··· Text excerpt

Lecture 1
Statistics and Samples

ABD 3e Chapter 1

Chris Merkord

Learning Objectives

  1. Understand the major goal of statistics

  2. Distinguish between a sample and a population

  3. Distinguish between an estimate and a parameter

  4. Identify why estimates from samples may deviate from parameters of populations

  5. Identify the properties of a good sample

What’s the point of statistics?

  • Goal: We want to learn about the world.

  • Challenge: We can’t look at the whole world.

  • Solution: Take a sample and generalize outward.

  • New Challenge: Samples deviate from the populations by Bad luck (sampling error) or Unrepresentative sampling (sampling bias)

Statistics’ fundamental obsession

Question:

How do we make inferences about the WORLD from our finite observations?

Answer:

Make models to account for the process of sampling and the associated hazards

Populations and samples

  • A population contains all the individuals units of interest

  • A sample is a subset of units taken from the population that we collect and analyze to learn about a population

Sample Units can be almost anything

Units are often individual organisms, but not always

Could be:

  • Groups of organisms (e.g. familes)

  • Similar parts on a single organisms (e.g. trichomes on a leaf)

  • Single parts across multiple organisms (e.g. beaks on birds)

  • Areas of land (e.g. vegetation quadrats)

  • Etc.

Parameters versus Estimates (1 of 2)

······
··· Collected material

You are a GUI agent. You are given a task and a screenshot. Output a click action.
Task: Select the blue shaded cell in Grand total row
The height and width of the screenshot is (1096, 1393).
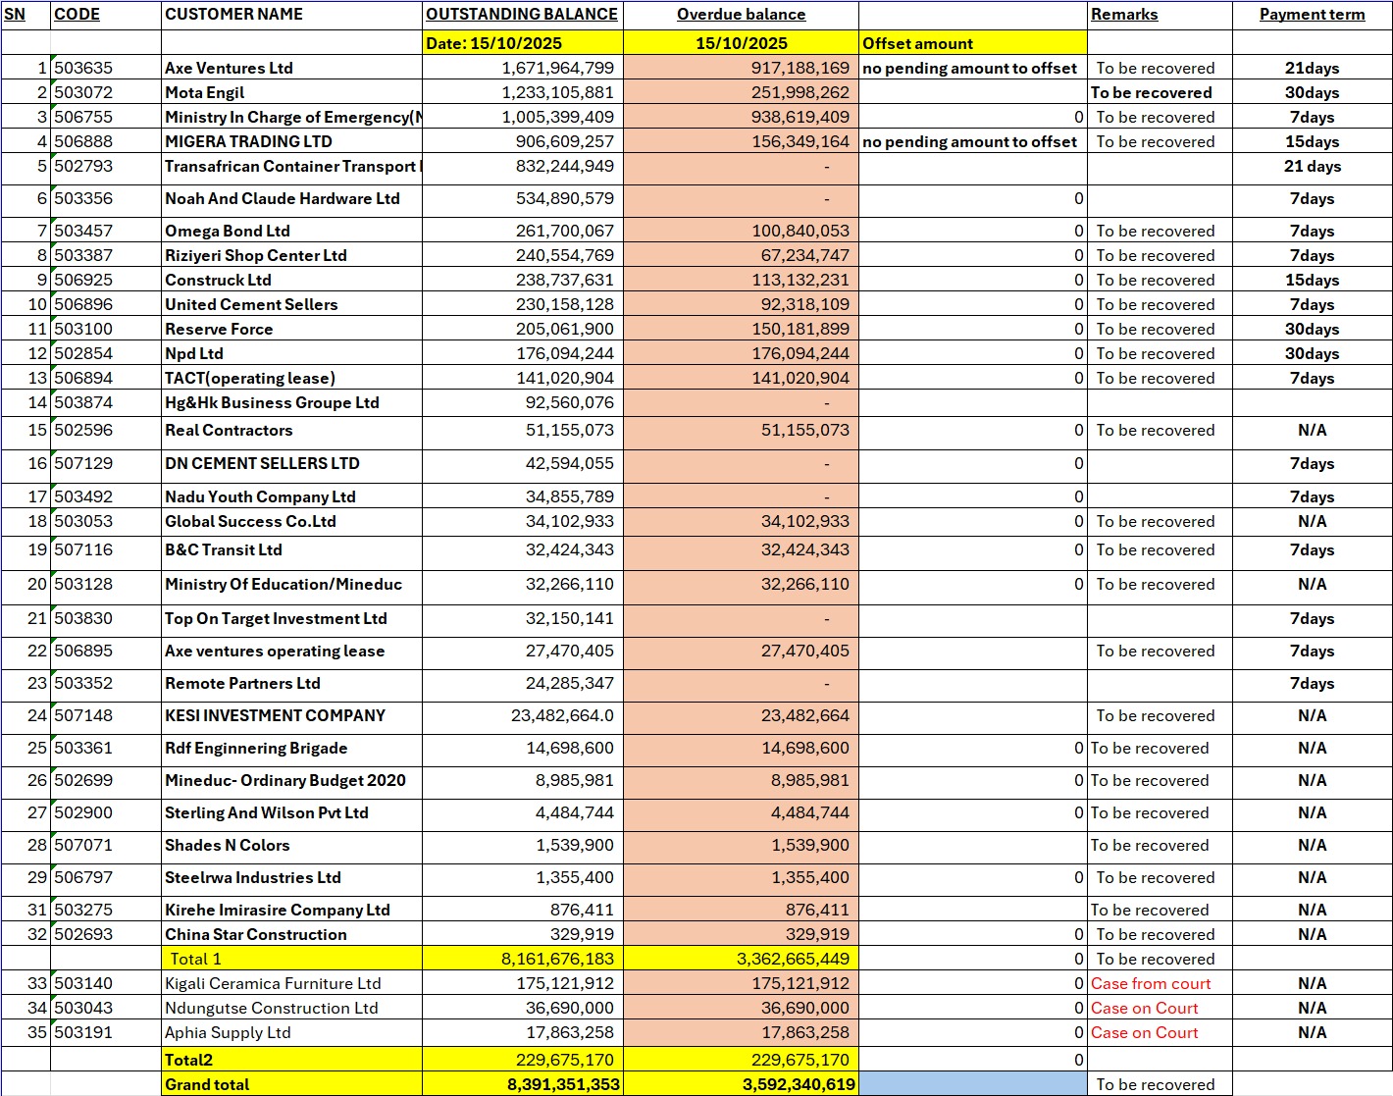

······

Continue the lecture notes on statistics and samples, picking up right after their last heading.

Parameters

  • Describe populations
  • Only known if you measure entire population
  • Parameters are fixed
  • Parameters are the world
  • Parameters are the truth

Statistics

  • Estimates of parameters
  • Inferred from samples
  • Are random variables
  • Change from one sample to the next

Sampling Bias and Sampling Error

Sampling bias

Systematic difference between estimates and parameters

Sampling error

Undirected deviation of estimates away from parameters.

Precision

How close estimates are to each other

Colored points are estimates from a sample. The Red X is the true parameter value.

Colored points are estimates from a sample. The Red X is the true parameter value.

Sampling bias

  • Systematic difference between a parameter and its estimate

  • Estimates from multiple samples tend to deviate from parameters in the same direction

  • Arises when samples aren’t representative

Source: Kevin C at https://skepticalscience.com/print.php?n=1366

Source: Kevin C at https://skepticalscience.com/print.php?n=1366

Volunteer Bias

Volunteers for a study are likely to be different, on average, from the population.

Examples:

  • Volunteers for sex surveys are more likely to be open about sex.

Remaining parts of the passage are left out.